Oui, ils veulent reporter l'âge de départ

Emmanuel Macron : 65 ans. Déclaré candidat in extremis mais grand favori à sa propre succession, le président sortant a laissé filtré l'une de ses premières annonces sur le thème de la retraite, la réforme portée par son gouvernement ayant été avortée en pleine crise sanitaire. Avant de préciser son projet : « Nous allongerons de manière progressive l'âge légal, environ 4 mois par an, détaille-t-il dans Le Télégramme le 4 avril. C'est la génération 1969 qui sera la première à voir l'âge légal de 65 ans. » Et ce assorti d'un « minimum de retraite à 1 100 euros » pour les carrières complètes et la « suppression des principaux régimes spéciaux ».

Valérie Pécresse : 65 ans. La candidate du parti Les Républicains a elle de longue date annoncé son intention de prolonger la durée de cotisation. Objectif : un âge légal porté à 65 ans en 2030. Sur ce point, son projet se rapproche de celui d'Emmanuel Macron. Elle veut elle aussi revaloriser la pension de ceux qui ont une carrière complète, en la portant au minimum au niveau du Smic net (actuellement à 1 269 euros par mois).
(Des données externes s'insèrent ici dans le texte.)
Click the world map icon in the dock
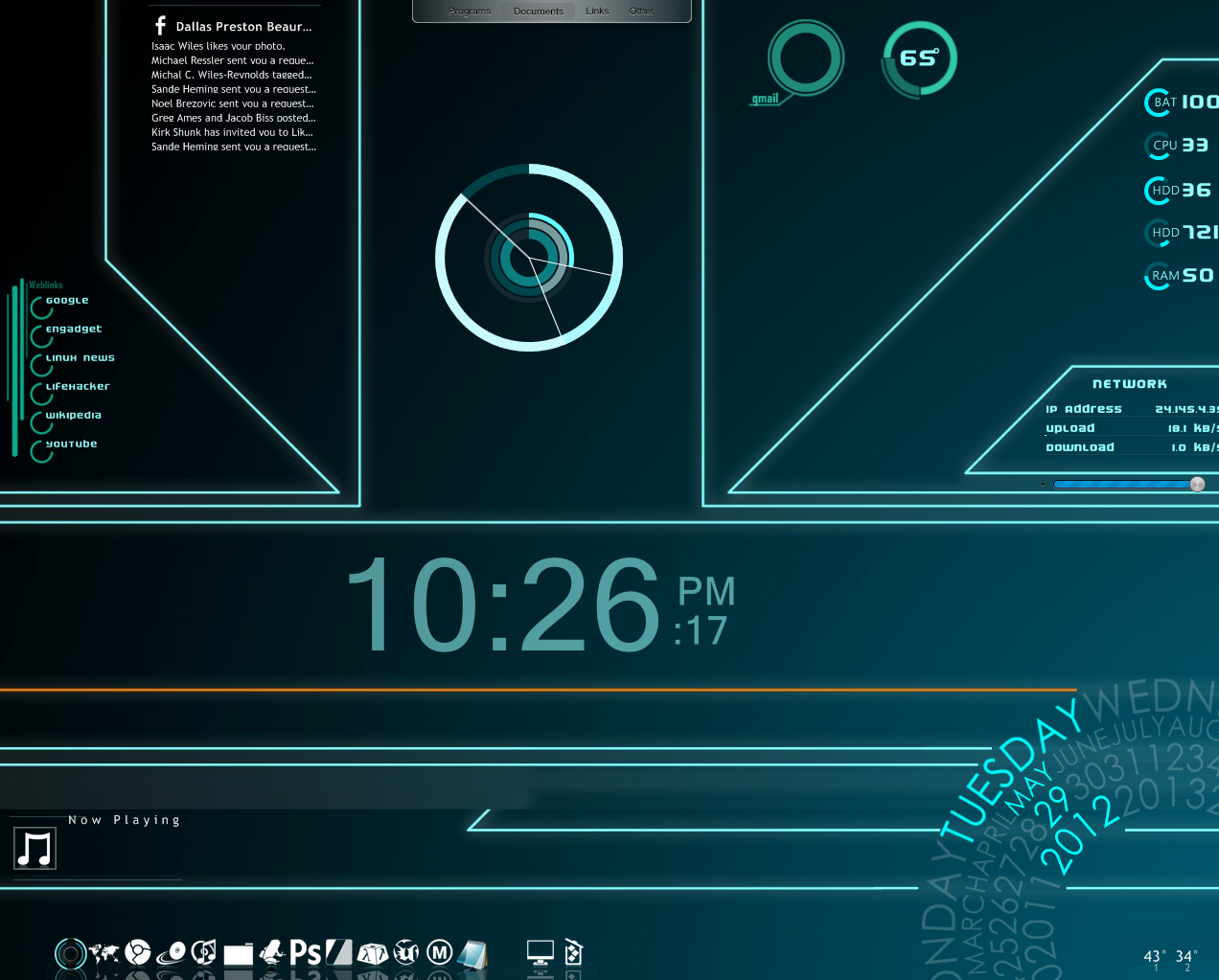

Eric Zemmour : 64 ans. Le candidat d'extrême droite veut porter l'âge légal de départ à 64 ans, là encore avec un allongement progressif d'ici 2030, et ce avec pour objectif de « pérenniser le système protecteur des retraites par répartition ». Un allongement de la durée de cotisation qui pourra promet-il être « modulé » pour les Français ayant commencé à travailler tôt ou en fonction de la pénibilité.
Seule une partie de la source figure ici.